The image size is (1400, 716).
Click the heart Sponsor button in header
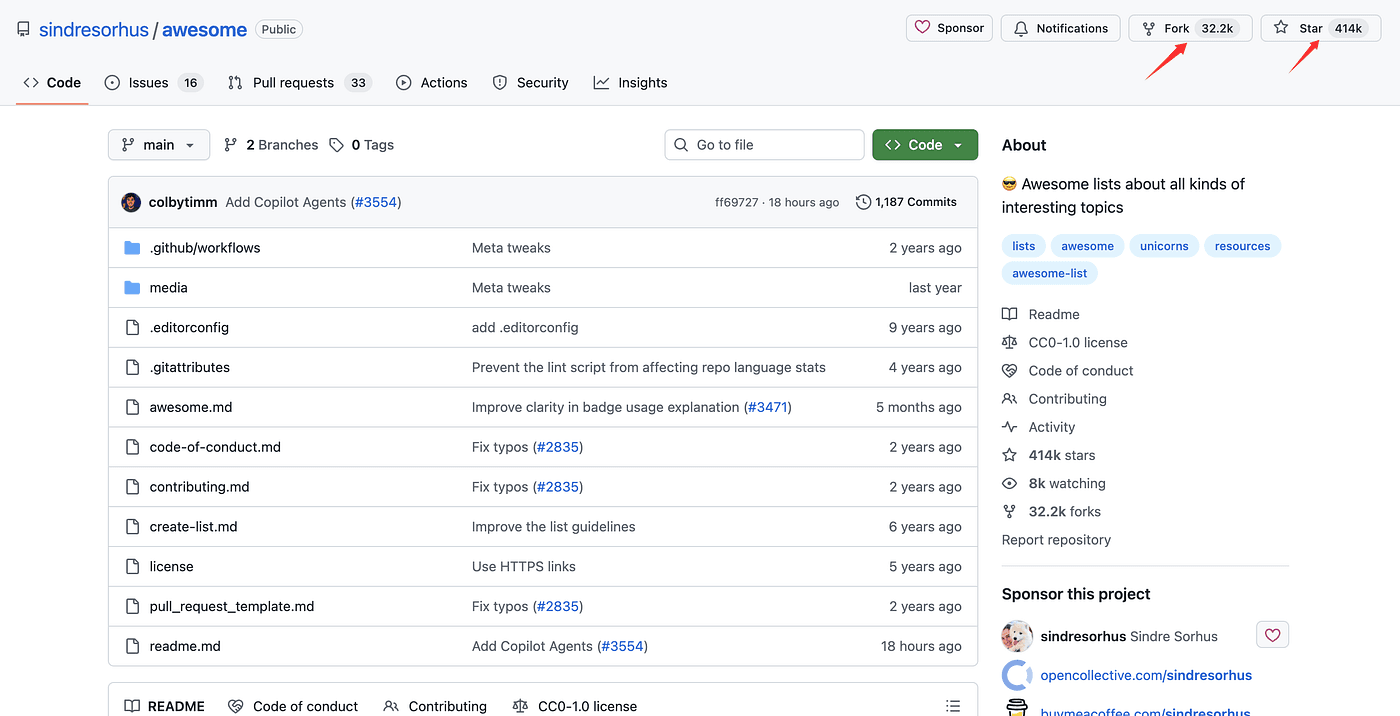tap(949, 28)
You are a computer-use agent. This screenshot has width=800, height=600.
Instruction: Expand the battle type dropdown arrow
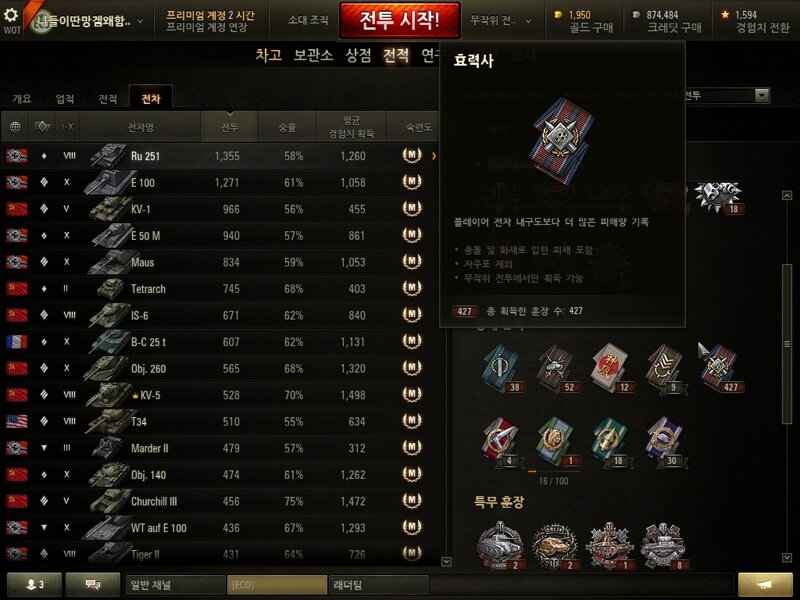tap(762, 95)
------------------------------------
• What you are asked to do: Word-for-word repeat, images excluded: return all the data.

• Output below:
The image size is (1400, 716).
Click the heart Sponsor button in header
tap(949, 28)
You are a computer-use agent. This screenshot has width=800, height=600.
Instruction: Expand the battle type dropdown arrow
tap(762, 95)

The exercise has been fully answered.